Ces données montrent que le revenu réel disponible des ménages a commencé à ralentir sa croissance au 4e trimestre 2025 après deux années de très forte hausse. Il n’a pas été atteint immédiatement par le durcissement de la politique monétaire qui date, lui du début du 3e trimestre 2024. La raison en est une situation du marché du travail qui reste très tendue avec un taux de chômage qui est exceptionnellement bas.

Au mois de février 2026, on constate des signes de détente sur le marché du travail. En effet, si le taux de chômage reste à 2,2% la durée moyenne du chômage a augmenté, passant de 5 mois à 7 mois, et 1,7 millions de travailleurs (sur plus de 74,5 millions de personnes au travail) sont à temps partiel alors que, 6 mois avant, ils n’étaient que 500 000. Il est donc possible que la politique monétaire très restrictive qui est conduite par la Banque Centrale de Russie ait contribué à cette détente. Les problèmes d’approvisionnement qui ont été causés par les conditions atmosphériques très défavorables (et en particulier un enneigement très important) ont aussi pu engendrer cette montée du travail à temps partiel. Il faudra cependant attendre la fin du 1er semestre de 2026 pour voir si cette tendance se maintient.
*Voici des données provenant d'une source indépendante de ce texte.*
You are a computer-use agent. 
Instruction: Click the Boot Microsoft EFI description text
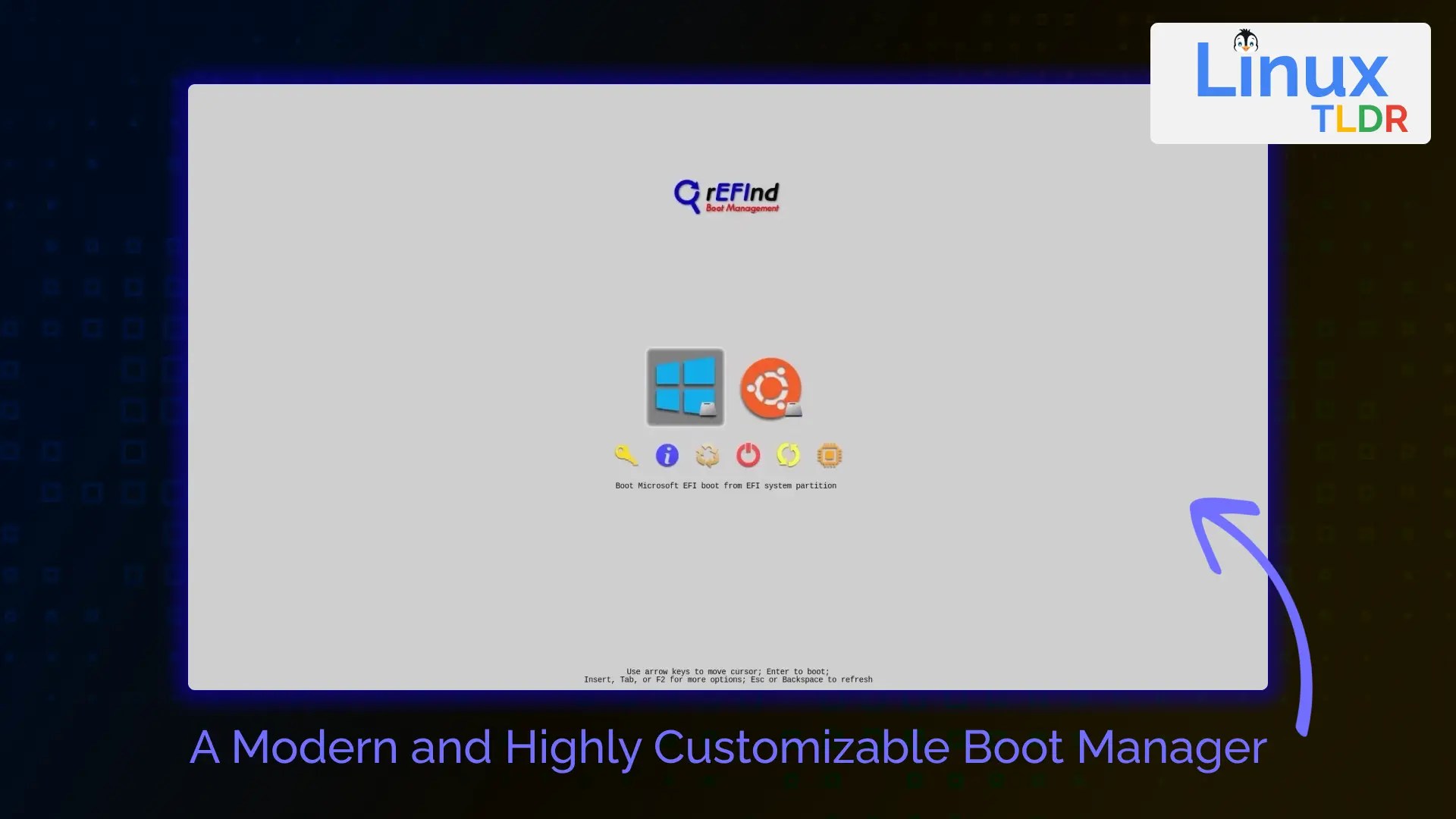coord(726,486)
En fait, la population active (employés + chômeurs) semble d’être stabilisée depuis environ un an, alors qu’elle avait augmenté de plus d’1,2 millions du début des hostilités en Ukraine à juin-juillet 2025, ce qui est considérable dans un pays dont la démographie est déclinante. Ce chiffre, par ailleurs, dément les affirmations que l’on entend dans la presse occidentale sur des pertes humaines dépassant le million de morts (et impliquant des pertes totales de 2 millions avec les invalides et les blessés graves). Le stock de population disponible, et les chiffres donnés par Rostat n’incluent ni l’immigration ni les habitants des 4 oblasts d’Ukraine qui ont été rattachés à la Russie, aurait montré une baisse de la population active si l’on avait connu de telles pertes.

La combinaison d’une stabilisation de la population active et d’un taux de chômage qui est très faible induit donc de fortes pressions haussières sur les salaires, qui se traduisent donc par une forte hausse du revenu réel. Même si le conflit devait rapidement finir, le nombre de personnes libérées des obligations militaires ne devrait guère excéder les 500 000, ce qui semble insuffisant pour amorcer une détente importante du marché du travail. Les pressions haussières vont donc se maintenir, même si du fait de la politique monétaire, elles s’atténuent. C’est ce qui explique en réalité que l’économie russe puisse survivre à des taux réels qui auraient provoqué une récession violente dans toute autre économie.

La stabilisation de la production automobile interne, en dépit d’une forte concurrence des producteurs chinois, traduit aussi le maintien de la consommation à un niveau relativement élevé, même si son rythme de croissance a ralenti depuis plus d’un an.

Conclusion

La situation économique de la Russie au 1er trimestre de l’année 2026 montre bien les problèmes engendrés par une politique monétaire excessivement rigoureuse, problèmes qui ont été aggravés par des conditions climatiques exceptionnelles pour les deux premiers mois. Le rebond de la production industrielle au mois de mars indique cependant que le potentiel d’une forte reprise de la croissance existe bien. Mais, cette reprise se heurtera au problème de la main d’œuvre, un problème dont les autorités et les entreprises sont conscientes ainsi que le montrent l’existence de bureau de recrutement de travailleurs en Chine, en Inde et au Vietnam.

Les effets de la 3e « guerre du Golfe » et du blocage du Détroit d’Hormuz étaient encore trop récents pour avoir un impact macroéconomique. Néanmoins, ils devraient entraîner une hausse des recettes fiscales et surtout une hausse des profits dans l’ensemble de la filière Pétrole-Gaz-Chimie. Même le secteur des métaux (aluminium) devrait ressentir ces effets. Si ces effets durent, ce qui semble devoir être le cas, et s’étendent sur une partie de 2027, l’impact sur l’investissement devrait être favorable, compensant les effets négatifs de taux trop élevés. C’est pourquoi l’équipe du CEMI propose de relever la prévision de croissance du PIB pour 2026 de 1,0% (1,1% pour le FMI) à 1,3%-1,5%.